Há alguns conhecimentos, algumas dúvidas, algumas pesquisas e algumas teorias que não convém ao homem comum. Ao ser pequeno que nunca quero deixar de ser. Escreve Paulo Polzonoff Jr.
14/02/2023 07:44
“Sem esperar qualquer tipo de resposta, fico me perguntando que tipo de vazio na alma as pessoas estão tentando preencher agora”
OVNIs. Ou UFOs, como se dizia na minha época. Taí um assunto que eu julgava morto e enterrado desde que inventaram as câmeras digitais e principalmente depois da popularização dos editores de imagem. Mas não é que o tema voltou à moda no fim de semana? Depois do estranho balão chinês, objetos voadores não-identificados foram localizados e aparentemente abatidos nos Estados Unidos, Canadá, China e Uruguai.
Ninguém está entendendo nada e eu mentiria se dissesse que tenho informações privilegiadas ou uma capacidade extraterrestre (pun intended) de raciocínio para lhe dizer do que se trata essa confusão toda. Ou melhor, posso não saber do que se trata a confusão, mas sei que ela nasce justamente da ideia de que estamos cercados por pessoas donas de informações privilegiadíssimas e/ou dotadas de uma capacidade de raciocínio sobre-humana.
Mais do que a dúvida “carnaval é bom ou é ruim?”, sei que a pergunta “estamos sozinhos no Universo?” desperta reações apaixonadas. É assim desde H.G. Wells. Quem acredita em extraterrestres apela para a lógica matemática. É impossível que, em meio a tantas galáxias e estrelas e sistemas solares, a Terra seja o único planeta habitado – dizem. Uma vez cercados pela tecnologia e afogados no entendimento estatístico do mundo, realmente é difícil rebater o argumento, apesar de ele exalar um cheiro forte (e fétido) de cientificismo e enxofre.
Difícil, mas não impossível. Mas para isso é preciso apelar para a imaginação e a fé, dois elementos desvalorizados num mundo dominado pelo racionalismo. E, no mais, quem sou eu para tirar dos outros qualquer tipo de crença? Há quem acredite em marcianos, há quem acredite no comunismo, há quem acredite no apocalipse climático. Há até quem acredite no ideário do PT. Como já dizia alguém, acho que Chesterton, quem não acredita em Deus acredita em qualquer coisa. Qualquer coisa mesmo.
Contatos imediatos
Correndo o risco de parecer ainda mais reacionário do que sou, vou deixar registrado aqui que não acredito em alienígenas. Não só isso, mas o assunto todo me parece envolto numa névoa kitsch de existencialismo de massa. Para mim, estamos sozinhos no Universo. Somos especiais – por mais que, contraintuitivamente, seja necessária muita humildade para se (nos) reconhecer assim.

──────

*Tarefas:*
1. Segundo o texto sobre OVNIs, em quais países objetos voadores não identificados foram localizados e aparentemente abatidos? Liste todos.
2. Responda a cada pergunta sobre o texto sobre OVNIs:
(a) Desde que invenção o autor julgava o assunto dos OVNIs morto e enterrado?
(b) Desde que autor a pergunta "estamos sozinhos no Universo?" desperta reações apaixonadas?
(c) A que apela quem acredita em extraterrestres?

──────

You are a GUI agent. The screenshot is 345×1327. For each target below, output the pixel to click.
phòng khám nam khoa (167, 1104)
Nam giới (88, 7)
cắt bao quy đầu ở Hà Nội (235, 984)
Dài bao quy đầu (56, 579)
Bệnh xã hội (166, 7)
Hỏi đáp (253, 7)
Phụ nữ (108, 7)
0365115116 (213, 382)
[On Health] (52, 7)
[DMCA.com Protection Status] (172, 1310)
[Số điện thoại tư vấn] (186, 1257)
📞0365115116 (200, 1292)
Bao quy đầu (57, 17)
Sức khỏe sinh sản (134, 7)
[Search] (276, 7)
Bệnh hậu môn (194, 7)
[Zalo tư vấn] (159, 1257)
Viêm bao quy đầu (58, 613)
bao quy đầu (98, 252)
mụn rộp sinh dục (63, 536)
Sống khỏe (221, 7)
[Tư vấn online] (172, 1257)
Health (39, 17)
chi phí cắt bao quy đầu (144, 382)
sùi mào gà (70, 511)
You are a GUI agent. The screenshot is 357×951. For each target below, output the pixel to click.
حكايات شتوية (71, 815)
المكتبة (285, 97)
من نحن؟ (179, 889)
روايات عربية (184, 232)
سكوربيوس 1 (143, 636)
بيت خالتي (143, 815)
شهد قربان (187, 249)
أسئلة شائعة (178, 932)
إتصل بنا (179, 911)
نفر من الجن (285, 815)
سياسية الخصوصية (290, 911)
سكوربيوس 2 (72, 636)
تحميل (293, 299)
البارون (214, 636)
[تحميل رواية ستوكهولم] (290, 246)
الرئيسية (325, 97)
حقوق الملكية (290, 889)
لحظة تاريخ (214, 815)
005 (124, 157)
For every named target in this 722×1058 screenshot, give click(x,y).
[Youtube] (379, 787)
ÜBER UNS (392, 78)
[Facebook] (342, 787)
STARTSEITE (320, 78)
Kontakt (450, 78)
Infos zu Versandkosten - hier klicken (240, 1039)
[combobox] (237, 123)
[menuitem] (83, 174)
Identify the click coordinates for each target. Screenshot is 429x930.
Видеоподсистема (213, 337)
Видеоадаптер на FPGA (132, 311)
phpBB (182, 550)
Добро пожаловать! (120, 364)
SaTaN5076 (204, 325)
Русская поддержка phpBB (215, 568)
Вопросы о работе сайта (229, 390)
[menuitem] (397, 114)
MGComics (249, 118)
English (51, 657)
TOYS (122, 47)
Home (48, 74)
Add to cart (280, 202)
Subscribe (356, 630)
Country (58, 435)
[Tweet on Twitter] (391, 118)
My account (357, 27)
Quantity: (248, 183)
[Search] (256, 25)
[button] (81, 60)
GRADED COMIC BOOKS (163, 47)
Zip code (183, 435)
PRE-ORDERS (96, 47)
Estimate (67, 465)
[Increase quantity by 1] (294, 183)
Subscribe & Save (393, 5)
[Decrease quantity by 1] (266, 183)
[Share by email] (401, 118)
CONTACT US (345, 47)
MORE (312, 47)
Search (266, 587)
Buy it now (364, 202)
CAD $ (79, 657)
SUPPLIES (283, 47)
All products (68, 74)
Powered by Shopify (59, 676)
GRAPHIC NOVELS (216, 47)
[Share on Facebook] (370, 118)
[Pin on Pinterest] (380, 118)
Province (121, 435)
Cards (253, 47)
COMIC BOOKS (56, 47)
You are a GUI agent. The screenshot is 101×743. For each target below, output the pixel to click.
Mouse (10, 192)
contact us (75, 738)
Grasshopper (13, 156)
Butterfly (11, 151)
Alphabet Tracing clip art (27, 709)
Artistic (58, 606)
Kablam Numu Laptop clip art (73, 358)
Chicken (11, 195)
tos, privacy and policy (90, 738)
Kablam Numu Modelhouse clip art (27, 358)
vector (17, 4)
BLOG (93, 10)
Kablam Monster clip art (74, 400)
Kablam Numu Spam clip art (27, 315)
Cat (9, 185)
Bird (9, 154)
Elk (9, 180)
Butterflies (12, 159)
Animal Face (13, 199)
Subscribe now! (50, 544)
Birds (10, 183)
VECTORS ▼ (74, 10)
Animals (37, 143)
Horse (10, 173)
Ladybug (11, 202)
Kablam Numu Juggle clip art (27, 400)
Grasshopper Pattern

──────

*Respostas:*
1.
Estados Unidos
Canadá
China
Uruguai

2.
(a) Desde a invenção das câmeras digitais e, principalmente, depois da popularização dos editores de imagem.
(b) Desde H.G. Wells.
(c) À lógica matemática.